## Required task
Can you reproduce word for word the stretch of data from the line containing "Task: Go up one folder level with up arrow" through the line containing "Action: [x=58, y=41]"?

─── Records for the exercise

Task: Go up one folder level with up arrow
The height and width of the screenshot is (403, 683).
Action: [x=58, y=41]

──────
─── Records for the exercise

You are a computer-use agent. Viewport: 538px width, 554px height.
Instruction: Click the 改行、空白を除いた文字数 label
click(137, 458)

──────
─── Records for the exercise

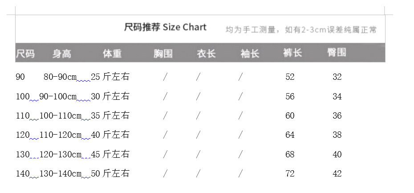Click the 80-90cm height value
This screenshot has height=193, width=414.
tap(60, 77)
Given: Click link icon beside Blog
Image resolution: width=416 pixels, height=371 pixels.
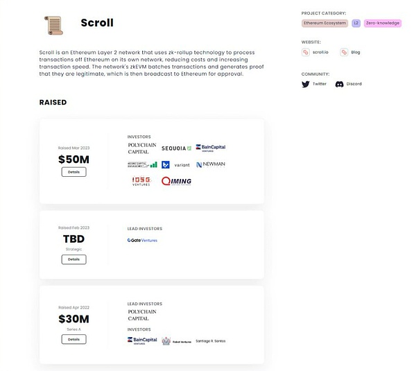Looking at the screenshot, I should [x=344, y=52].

──────

## Exercise result
Task: Go up one folder level with up arrow
The height and width of the screenshot is (403, 683).
Action: [x=58, y=41]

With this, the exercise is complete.